Hillary, honey, come on—are you dense? The snarky statement you made this weekend that “you campaign in poetry, you govern in prose,” showed exactly just how out of touch with the American people you actually are. We are looking for a little poetry, and by the way, Barack Obama could prose circles around you! Even John Edwards, whether sensing his campaign’s ultimate demise, or (despite his denial) jockeying for a VP slot, has jumped on Train Obama, as was evidenced by the ABC/Facebook debate, in which he zinged you with the words, “I didn’t see these kind of attacks from Senator Clinton when she was ahead. Now that’s she’s not, we hear them, anytime you speak out for change, this is what happens,” after you sharply criticized Obama.

The likability campaign didn’t work. We don’t like you. We don’t want to have a beer with you, a cup of coffee with you, and we are sure glad not to have been one of the people whose door you hiked through the snow to knock on in Iowa.

Just like your Tammy Wynette-like Stand By Your Man support of your lecherous husband, you will not let go of your tired “Ready on Day One,” strategy, even if it is not what the American people are pining for. Here’s a tip: IT’S NOT WORKING. YOUR POLL NUMBERS ARE DROPPING. You are not even trying to adapt your campaign strategy to what the American people are obviously looking for. America’s favorite pundit extraordinaire and Wait, Wait, Don’t Tell Me panelist Mo Rocca called your boilerplate spiel plodding and uninspired and went on to describe your weary posse: Bill looking miserable, and Madeleine Albright “looking more and more like Aunt Clara from Bewitched.”

The reason Barack Obama and Mike Huckabee are doing well and you and Mitt Romney are not can be neatly summed up in the words of a song from the Broadway musical Damn Yankees which I have altered a bit for the occasion.

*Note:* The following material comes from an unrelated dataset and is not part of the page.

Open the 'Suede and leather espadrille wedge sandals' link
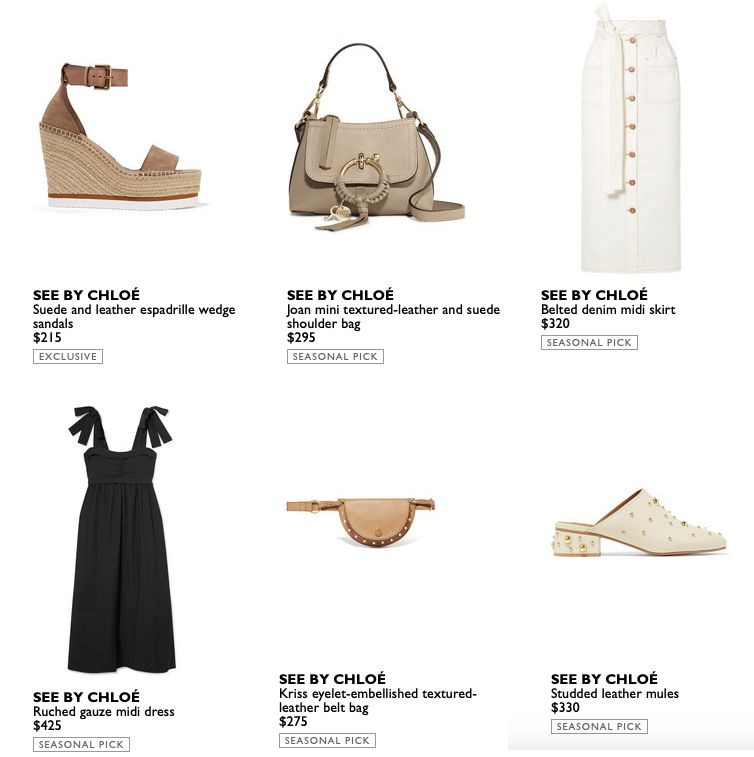Image resolution: width=754 pixels, height=757 pixels. point(134,316)
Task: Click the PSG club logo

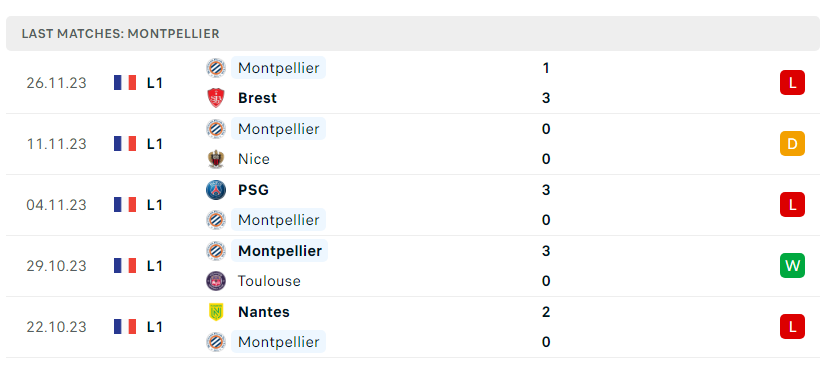Action: (216, 190)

See boys and girls, that’s what I’m talking about. Being the leader of our country is only one half skill, the other half is something else…..something bigger!
You’ve gotta have heart
All you really need is heart
When the odds are sayin’ you’ll never win
That’s when the grin should start
You’ve gotta have hope
Mustn’t sit around and mope
Nothin’s half as bad as it may appear
Wait’ll next year and hope
When your luck is battin’ zero
Get your chin up off the floor
Mister you can be a hero
You can open any door,
There’s nothin’ to it but to do it
You’ve gotta have heart
Miles ‘n miles n’ miles of heart
Oh, it’s fine to be a genius of course
But keep that old horse
Before the cart
First you’ve gotta have heart

Hillary, you have no heart. If you want to be our president, you gotta have heart. Thanks for playing, and entertaining us with a few more months of Clinton dramatics before exiting, stage left. But like Ferris Bueller said at the end of the movie, it’s over. Go home.